Information ::
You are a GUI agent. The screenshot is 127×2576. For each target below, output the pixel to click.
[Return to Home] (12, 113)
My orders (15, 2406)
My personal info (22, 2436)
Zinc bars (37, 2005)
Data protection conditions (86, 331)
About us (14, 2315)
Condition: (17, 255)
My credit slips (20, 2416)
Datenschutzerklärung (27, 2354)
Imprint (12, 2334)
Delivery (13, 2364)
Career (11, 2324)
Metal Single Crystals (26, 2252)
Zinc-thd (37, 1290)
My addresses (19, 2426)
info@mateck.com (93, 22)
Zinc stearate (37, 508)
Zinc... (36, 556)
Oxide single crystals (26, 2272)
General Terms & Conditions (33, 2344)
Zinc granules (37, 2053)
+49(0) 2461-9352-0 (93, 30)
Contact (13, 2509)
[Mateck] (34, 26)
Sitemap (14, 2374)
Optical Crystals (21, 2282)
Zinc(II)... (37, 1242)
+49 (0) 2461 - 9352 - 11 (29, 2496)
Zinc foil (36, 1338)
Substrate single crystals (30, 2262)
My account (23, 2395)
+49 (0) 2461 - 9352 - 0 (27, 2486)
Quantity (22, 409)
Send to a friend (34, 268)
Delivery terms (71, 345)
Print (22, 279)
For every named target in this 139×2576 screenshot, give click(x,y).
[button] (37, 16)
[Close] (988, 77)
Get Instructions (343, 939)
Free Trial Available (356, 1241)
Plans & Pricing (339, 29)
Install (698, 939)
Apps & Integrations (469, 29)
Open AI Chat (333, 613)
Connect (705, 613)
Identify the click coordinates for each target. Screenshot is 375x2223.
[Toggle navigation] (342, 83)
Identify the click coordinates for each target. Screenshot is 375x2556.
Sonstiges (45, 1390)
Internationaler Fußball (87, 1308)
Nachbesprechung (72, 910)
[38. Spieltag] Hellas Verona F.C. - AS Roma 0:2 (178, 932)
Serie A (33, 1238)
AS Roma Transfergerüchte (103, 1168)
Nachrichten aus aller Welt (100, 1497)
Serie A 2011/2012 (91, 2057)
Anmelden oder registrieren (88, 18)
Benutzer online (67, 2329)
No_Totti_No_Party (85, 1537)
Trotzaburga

Task instructions :: The task calls for each record to be returned verbatim.

Exercise answer ::
You are a GUI agent. The screenshot is 127×2576. For each target below, output the pixel to click.
[Return to Home] (12, 113)
My orders (15, 2406)
My personal info (22, 2436)
Zinc bars (37, 2005)
Data protection conditions (86, 331)
About us (14, 2315)
Condition: (17, 255)
My credit slips (20, 2416)
Datenschutzerklärung (27, 2354)
Imprint (12, 2334)
Delivery (13, 2364)
Career (11, 2324)
Metal Single Crystals (26, 2252)
Zinc-thd (37, 1290)
My addresses (19, 2426)
info@mateck.com (93, 22)
Zinc stearate (37, 508)
Zinc... (36, 556)
Oxide single crystals (26, 2272)
General Terms & Conditions (33, 2344)
Zinc granules (37, 2053)
+49(0) 2461-9352-0 (93, 30)
Contact (13, 2509)
[Mateck] (34, 26)
Sitemap (14, 2374)
Optical Crystals (21, 2282)
Zinc(II)... (37, 1242)
+49 (0) 2461 - 9352 - 11 (29, 2496)
Zinc foil (36, 1338)
Substrate single crystals (30, 2262)
My account (23, 2395)
+49 (0) 2461 - 9352 - 0 (27, 2486)
Quantity (22, 409)
Send to a friend (34, 268)
Delivery terms (71, 345)
Print (22, 279)
For every named target in this 139×2576 screenshot, give click(x,y).
[button] (37, 16)
[Close] (988, 77)
Get Instructions (343, 939)
Free Trial Available (356, 1241)
Plans & Pricing (339, 29)
Install (698, 939)
Apps & Integrations (469, 29)
Open AI Chat (333, 613)
Connect (705, 613)
Identify the click coordinates for each target. Screenshot is 375x2223.
[Toggle navigation] (342, 83)
Identify the click coordinates for each target. Screenshot is 375x2556.
Sonstiges (45, 1390)
Internationaler Fußball (87, 1308)
Nachbesprechung (72, 910)
[38. Spieltag] Hellas Verona F.C. - AS Roma 0:2 (178, 932)
Serie A (33, 1238)
AS Roma Transfergerüchte (103, 1168)
Nachrichten aus aller Welt (100, 1497)
Serie A 2011/2012 (91, 2057)
Anmelden oder registrieren (88, 18)
Benutzer online (67, 2329)
No_Totti_No_Party (85, 1537)
Trotzaburga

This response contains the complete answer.